A fishing boat carrying 27 people sank Tuesday nearly 200 miles (320 kilometers) off the coast of the Falkland Islands, leaving at least six people dead and seven people missing, according to British and Spanish maritime officials.
Fourteen people made it onto a life raft and were rescued by two other fishing boats that were nearby when the 176-foot (54-meter) vessel, called the Argos Georgia, sank in the South Atlantic Ocean near Argentina, Spanish authorities said.
Officials from Spain's Pontevedra province in southeastern Galicia, identified 10 of the crew members as Spaniards, but did not elaborate on their condition. They said there were several other nationalities among the crew.
The Falkland Islands — the British-controlled archipelago that Argentina calls the Islas Malvinas and claims as its own — said it had received an emergency signal on Monday from the Argos Georgia.
The signal indicated that the boat was east of Stanley, the capital of the Falkland Islands, when it began taking on water.
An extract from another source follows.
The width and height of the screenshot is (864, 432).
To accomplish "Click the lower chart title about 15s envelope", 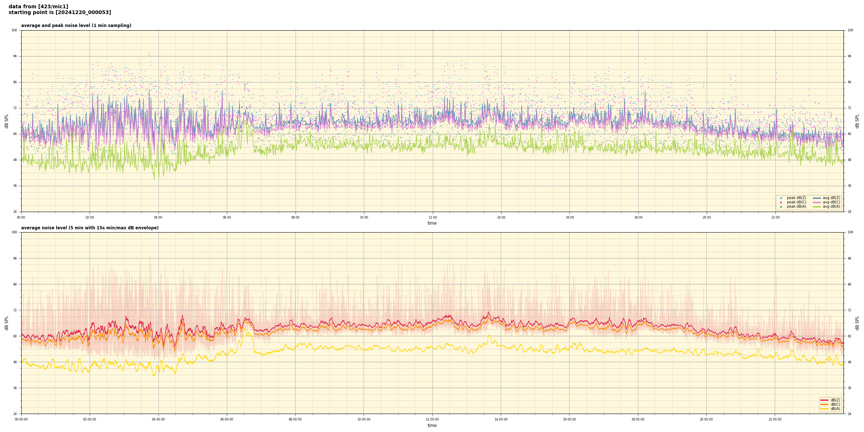I will pyautogui.click(x=90, y=228).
At the time, the ship was sailing at a speed of 35 knots per hour, according to monitoring site MarineTraffic.com.
Aircraft and several vessels were deployed in the search-and-rescue effort.
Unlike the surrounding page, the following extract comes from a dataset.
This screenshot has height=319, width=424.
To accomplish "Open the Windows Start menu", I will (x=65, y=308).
The Argos Georgia is managed by Argos Froyanes Ltd, a privately-owned joint British-Norwegian company, and was sailing under the flag of St Helena, another of Britain's remaining overseas territories in the South Atlantic. The boat was built in 2018, according to Vesselfinder, a website for tracking marine traffic.
Britain and Argentina went to war over the Falkland Islands in 1982, when Argentine troops embarked on an ill-fated invasion that killed 649 Argentines and 255 British soldiers.